Fresh off the triumph of Paura Nella Citta Dei Morti Viventi (Fear In The City Of The Living Dead, also released as The Gates Of Hell), Fulci wanted to further push the eerie atmospheres and otherworldliness he explored in that film.  The Beyond is the result.  The film keeps you on your toes, never letting you feel like you have a handle on what is happening.  After losing her husband, a woman goes to the hospital autopsy room to dress his body for his funeral.  She sees something that scares her and gives a yell - but we, the audience, never see anything.  A glass vase of acid overspills its rim and disintegrates the woman, now lying on the floor, as her daughter watches in stunned horror.  No, it doesn't make sense.  It doesn't have to.  It works.  Fulci has no trouble pulling us along through his nightmare, we go willingly, seeing the sights with unlikely acceptance.

The gore is unrelenting.  Everywhere, there is blood, and lots of it.  Fulci goes for the eyes numerous times, but no part of the anatomy is safe.  Originally wanting to make a haunted house feature, Fulci's German financiers wanted zombies in the picture.  He obliged, leading to the famous hospital shootout in the final reel.  There is humor here, too - Fulci's cameo as a city clerk insisting on his early lunch, Dr.

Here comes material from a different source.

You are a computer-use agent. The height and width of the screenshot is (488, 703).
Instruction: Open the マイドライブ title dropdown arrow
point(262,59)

McCabe attempting to reload his gun by putting a bullet down the barrel.  But it's not enough to keep everything bad from happening to everyone.  All roads lead to the Seven Doors.

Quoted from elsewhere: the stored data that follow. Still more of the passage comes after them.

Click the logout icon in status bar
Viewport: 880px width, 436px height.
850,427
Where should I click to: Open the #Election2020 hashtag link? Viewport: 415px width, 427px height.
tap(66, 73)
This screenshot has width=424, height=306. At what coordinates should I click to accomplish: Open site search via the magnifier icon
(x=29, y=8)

The Beyond is a must-see.  It ranks with Seven Samurai, 2001: A Space Odyssey, and Jaws as one of the finest motion pictures ever put to celluloid.  It is greater than it has any right to be, one of those special films that transcends everything and gives you a unique experience.  This isn't one to rent, this is one for your personal collection.

Until next time, and I hope with won't be too long from now, remember what we talked about the last time we were at a bayou hotel (Death Trap, see Video Nasty #9) - it's probably better to look for nicer accommodations.  And definitely don't let them put you in room 36.  I'll be sticking with Motel 6 myself.  Because my name's Justin.  JustinCase.